In the second season, Stereo is now no longer part of the main cast, with said character only being bought back for one episode. An explanation was provided where Stereo has somehow managed to get back to Zigma B, so Candy, Etno, Bud and Gorgious continue to find a way back home.

Characters

Candy H. Caramella
 Voiced by (French): Eric Le Roch (season 1), Éric Métayer (season 2)
 Voiced by (English): Charlie Adler
 Small and green with a wrinkled forehead and wearing a polka-dotted apron, Candy is the uptight neat freak of the group. He is homosexual (often disguising himself as a woman), and it is not uncommon to see him flirt with men. He was changed to a female in the Latin American Spanish dub, but considers a sex change entirely in Stupid Invaders. In both the original French version and the English dub, Candy's voice parodies a fancy English accent.

Etno Polino
 Voiced by (French): Peter Hudson (season 1), Bernard Alane (season 2)
 Voiced by (English): Maurice LaMarche
 Being short and purple with red lips and a big nose, Etno is the leader and brains of the group. A scientific genius, he creates all sorts of machines with the intention of aiding the group's return to their own planet, including rockets. The aliens often fail to blast off into space, either due to Etno's rockets malfunctioning or someone else boarding the ships. In the original French dub, he speaks with an English accent, but in the English dub, he has a rather fast-paced manner of speech, vaguely reminiscent of those found in educational films about space exploration from the 1950s.

Bud Budiovitch
 Voiced by (French): Marc Brettonière (season 1), Éric Métayer (season 2)
 Voiced by (English): Jeff Bennett (season 1), James Louis Gomez-Garneau (season 2)
 Tall and orange with three strands of hair, a long neck, and big pink bloodshot eyes, Bud is lazy and naive. He is a television addict and spends most of the time sitting in front of it and drinking soft drinks. Like Etno, Bud is always the last one to panic in a situation. He always comes up with the best solution, but most of the time no one will listen to him.

Gorgious Klatoo
 Voiced by (French): Patrick Préjean
 Voiced by (English): Michael Sicoly (earlier episodes), Danny Mann (onward)
 Fat and blue with a heavy chin and a protruding bottom tooth,  is the grumpy and brutal one of the group. He is very greedy and his hobbies consist of bullying the other aliens and eating.

Stereo Monovici
 Voiced by (French): Antoine Tomé (season 1), Patrick Guillemin (season 2)
 Voiced by (English): Jeff Bennett (season 1), Danny Mann (season 2)
 Two-headed and red in which each head has a slightly long nose, Stereo acts as two people since each head has its own mind. They are the "bookworm" of the group yet often waste their intelligence on the most useless information. Both heads often argue with each other. Stereo was removed from the series for Season 2, but reappeared in two segments of that season ("Other World Champs" and "UFO"). One of the heads also speaks with a distinct, high-pitched voice, while the other head speaks with a rather low-pitched one.
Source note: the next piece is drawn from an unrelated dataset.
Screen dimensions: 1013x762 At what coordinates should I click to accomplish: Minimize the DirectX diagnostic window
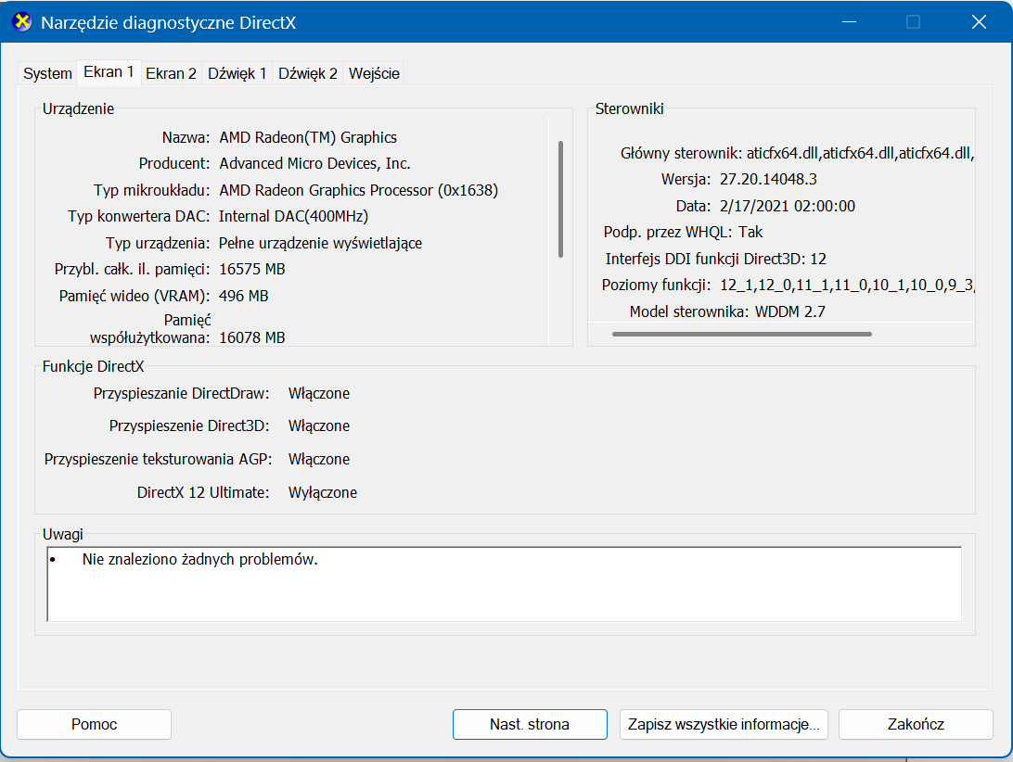[848, 22]
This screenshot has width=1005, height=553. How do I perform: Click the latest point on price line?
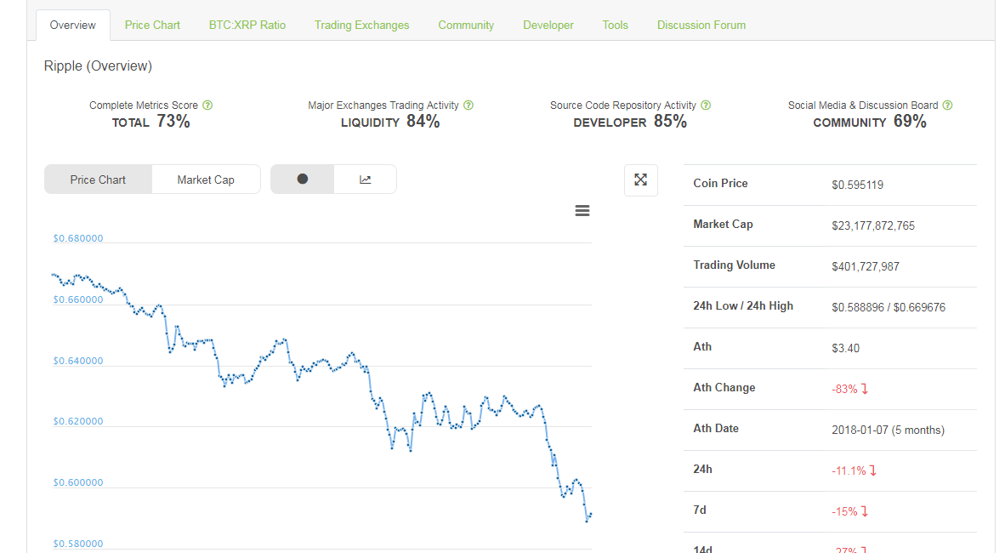591,514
Every episode will feature a new visitor, a la a "villain of the week" formula, who will come to the presumed "vacant" home. These visitors come in a weird variety of characters (mostly humans but sometimes can be Pigs, Birds, & other animals & aliens.) While the credits do not specify who, additional voices include:
Jim Cummings - Slick Stagger
Billy West
Carlos Alazraqui
Rob Paulsen
Kevin Michael Richardson
Tom Kenny
Laraine Newman
Frank Welker
Kath Soucie
Grey DeLisle
Tara Strong

Episodes

Series overview

Season 1 (1997–1998)
All episodes in this season were directed by Thomas Szabó.

Season 2 (2005–2006)
All episodes in this season were directed by Olivier Jean-Marie.

Stupid Invaders

An adventure game based on Space Goofs named Stupid Invaders was released in 2000–2001 by Ubisoft. It featured crew members from its first season and the voice actors of its English dub as the five aliens, having to go back home in a surreal world, after an infiltration by a bounty hunter named Bolok (voiced by Billy West).

In other media

A film adaptation for the show titled Stupid Invaders was planned, but was never released for reasons unknown, beyond a short preview posted online. It was a CGI-animated adaptation of the show, where the four aliens (Etno, Candy, Gorgious and Bud) have ended up accidentally crash landing into someone else's house. Said house is revealed to be inhabited by an unnamed brunette girl, who gets curious upon her sight of the aliens.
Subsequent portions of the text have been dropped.